Emotion. A pleasant visceral, emotional feeling of contentment, well-being, or joy.
Usage: Happiness may show in a. the laugh, and in b. the smile. (N.B.: Intense joy may also show in crying.) Unlike most other facial signs of emotion, the smile is subject to learning and conscious control. In the U.S., Japan, and many other societies, children are taught to smile on purpose, e.g., in a courteous greeting, whether or not they actually feel happy.
RESEARCH REPORTS: 1. Signs of intense joy include "purposeless movements" (e.g., dancing about and clapping hands), loud laughter, and weeping (Darwin 1872:175, 195). 2. Happiness shows most clearly in the lower face and eye area (Ekman, Friesen, and Tomkins 1971). 3. Facial expressions of joy emerge in human infants between five and seven months of age (Burgoon et al. 1989:349).
Evolution. Happiness is a mammalian elaboration a. of feelings of well-being and contentment related to parasympathetic digestion (see ENTERIC BRAIN, REST-AND-DIGEST), and b. of arousal due to stimulation of pleasure areas of the brain.

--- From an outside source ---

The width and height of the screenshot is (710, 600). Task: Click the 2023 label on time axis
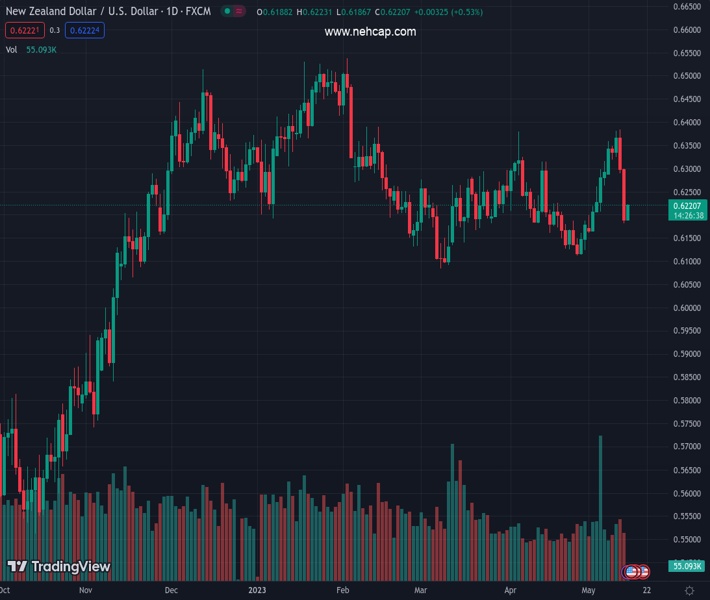click(257, 590)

Anatomy. Motion energy maps suggest that, facially, happiness is expressed primarily with the mouth. A happy face appears when zygomaticus major muscles draw the angle of our lips backward and upward into a grin. Levator anguli oris may also exhibit our teeth. In the true (i.e., involuntary) smile, lip movements show in tandem with contractions of orbicularis oculi muscles, which crinkle the skin around the outside corners of our eyes, forming "crow's feet" or smiling eyes.
Great apes. Research by University of Warwick behavioral economist, Andrew Oswald and colleagues, published in the Proceedings of the National Academy of Sciences (Nov. 26, 2012), reports that the human being's midlife crisis--a near universal reduction in happiness levels in life's middle years--is also experienced by chimpanzees and orangutans.
Philosophy. In The Conquest of Happiness, Bertrand Russell
distinguishes between "animal happiness" (possible for any human being) and
"spiritual happiness" (only for those humans who can read and
Neuro-notes I. The true or "heartfelt" smile is controlled by the anterior cingulate gyrus of the limbic system through paleocircuits of the basal ganglia.
Neuro-notes II. Mirror neurons: "In the first weeks after birth [and '. . . probably subserved by the mirror [neuron] system . . .' (p. 21)] infants have been documented by experimental studies to imitate a variety of gestures, such as . . . delight . . ." [p. 24; source: Braten, Stein, and Colwyn Trevarthen (2007). Chapter 1: "Prologue," in Braten, Stein (Ed.), On Being Moved: From Mirror Neurons to Empathy (2007; Amsterdam: John Benjamins), pp. 21-34].